▸ **Data for this exercise**
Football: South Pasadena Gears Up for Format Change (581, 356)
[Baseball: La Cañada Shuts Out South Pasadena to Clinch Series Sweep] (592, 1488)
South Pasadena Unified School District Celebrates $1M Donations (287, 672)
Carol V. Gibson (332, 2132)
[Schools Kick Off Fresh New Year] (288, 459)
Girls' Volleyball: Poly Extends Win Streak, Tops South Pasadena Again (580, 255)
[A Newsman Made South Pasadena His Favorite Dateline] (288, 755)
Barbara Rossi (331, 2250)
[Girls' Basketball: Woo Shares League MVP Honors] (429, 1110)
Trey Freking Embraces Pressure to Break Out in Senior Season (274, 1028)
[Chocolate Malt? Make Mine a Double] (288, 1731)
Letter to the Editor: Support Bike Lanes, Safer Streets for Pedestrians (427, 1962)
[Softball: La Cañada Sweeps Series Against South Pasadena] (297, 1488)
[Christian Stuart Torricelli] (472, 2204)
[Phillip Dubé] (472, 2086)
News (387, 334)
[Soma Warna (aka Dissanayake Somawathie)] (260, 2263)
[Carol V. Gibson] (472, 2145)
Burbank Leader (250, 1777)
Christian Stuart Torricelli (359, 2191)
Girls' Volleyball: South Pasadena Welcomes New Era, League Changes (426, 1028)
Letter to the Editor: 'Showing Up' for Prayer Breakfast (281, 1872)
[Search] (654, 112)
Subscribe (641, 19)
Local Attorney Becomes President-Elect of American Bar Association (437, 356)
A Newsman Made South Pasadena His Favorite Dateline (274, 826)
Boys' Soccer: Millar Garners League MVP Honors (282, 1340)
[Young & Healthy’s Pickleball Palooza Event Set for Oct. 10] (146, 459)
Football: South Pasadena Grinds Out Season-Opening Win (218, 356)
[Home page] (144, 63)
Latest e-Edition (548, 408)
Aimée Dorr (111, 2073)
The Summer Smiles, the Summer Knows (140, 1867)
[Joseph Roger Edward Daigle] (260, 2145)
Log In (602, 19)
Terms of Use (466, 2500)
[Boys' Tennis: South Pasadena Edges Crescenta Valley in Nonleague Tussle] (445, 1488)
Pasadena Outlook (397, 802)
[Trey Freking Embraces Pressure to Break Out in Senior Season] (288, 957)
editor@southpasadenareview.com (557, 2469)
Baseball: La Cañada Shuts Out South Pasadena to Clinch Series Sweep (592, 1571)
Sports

▸ **Action item**
Everything above from the line containing "[Girls' Basketball: Woo" down to the line containing "Letter to the Editor: Support" should be copied exactly, both end lines included, and nothing else.

▸ **Task response**
[Girls' Basketball: Woo Shares League MVP Honors] (429, 1110)
Trey Freking Embraces Pressure to Break Out in Senior Season (274, 1028)
[Chocolate Malt? Make Mine a Double] (288, 1731)
Letter to the Editor: Support Bike Lanes, Safer Streets for Pedestrians (427, 1962)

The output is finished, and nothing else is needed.